# WORK TASK
Return only how many lines in the data include the string "Open".

# ENTRIES PROVIDED
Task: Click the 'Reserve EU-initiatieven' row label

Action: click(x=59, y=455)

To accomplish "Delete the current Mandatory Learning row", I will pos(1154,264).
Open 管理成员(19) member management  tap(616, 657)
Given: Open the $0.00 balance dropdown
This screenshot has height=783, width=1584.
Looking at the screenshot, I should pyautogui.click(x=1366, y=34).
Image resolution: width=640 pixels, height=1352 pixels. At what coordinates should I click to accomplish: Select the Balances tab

==

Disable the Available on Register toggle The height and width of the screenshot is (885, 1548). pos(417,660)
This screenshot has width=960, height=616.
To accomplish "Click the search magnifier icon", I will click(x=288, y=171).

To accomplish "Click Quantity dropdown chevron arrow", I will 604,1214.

--

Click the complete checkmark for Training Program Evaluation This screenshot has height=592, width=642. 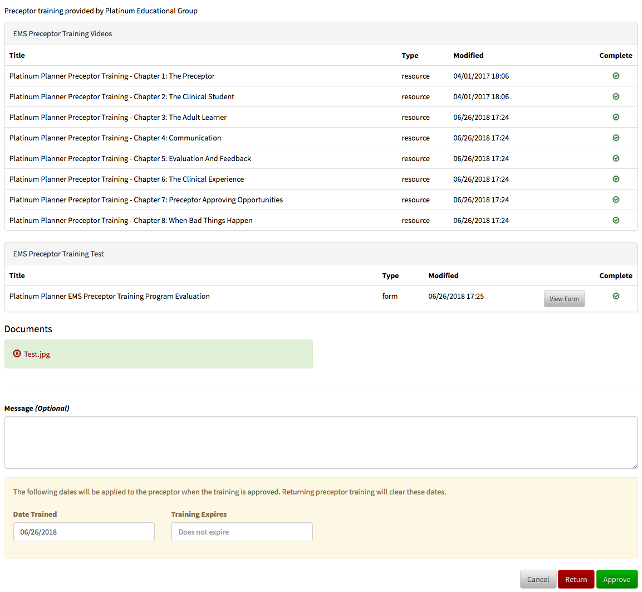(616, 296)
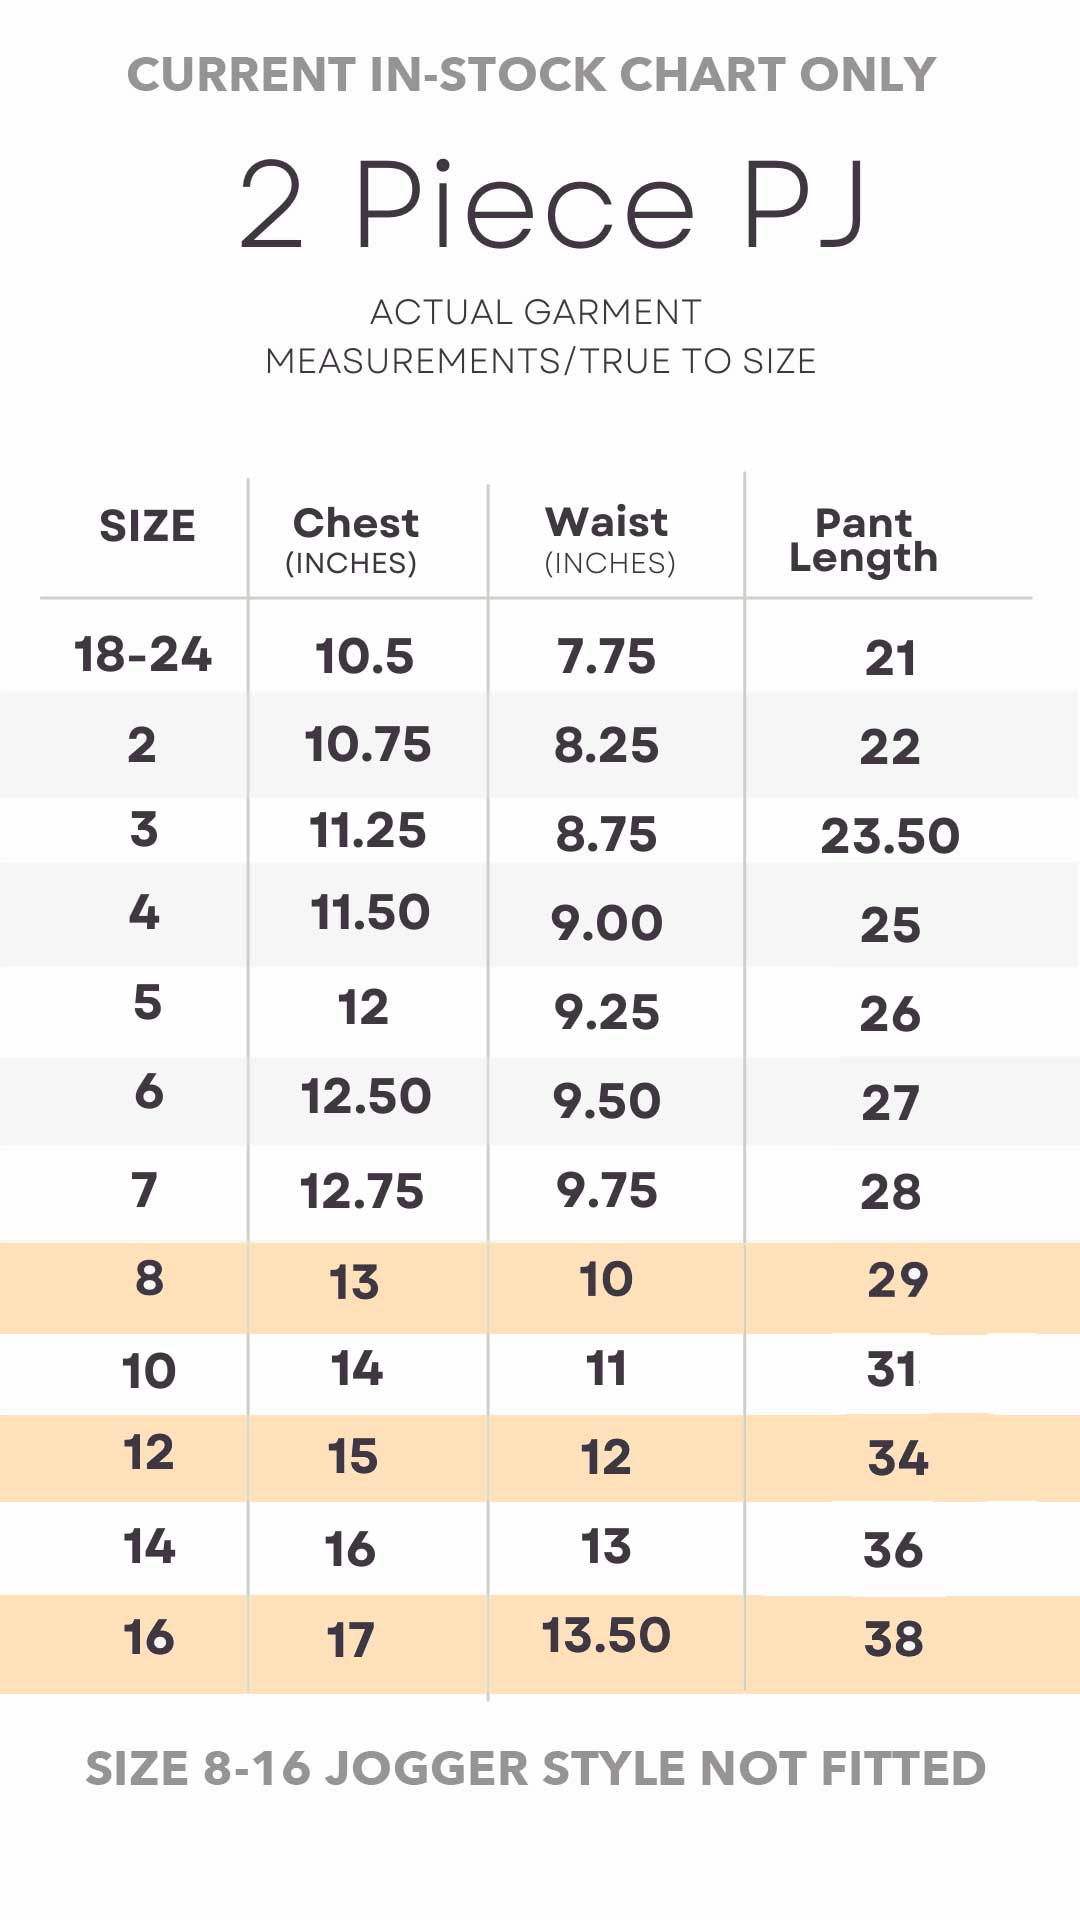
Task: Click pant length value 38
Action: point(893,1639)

# WRITTEN RESPONSE
2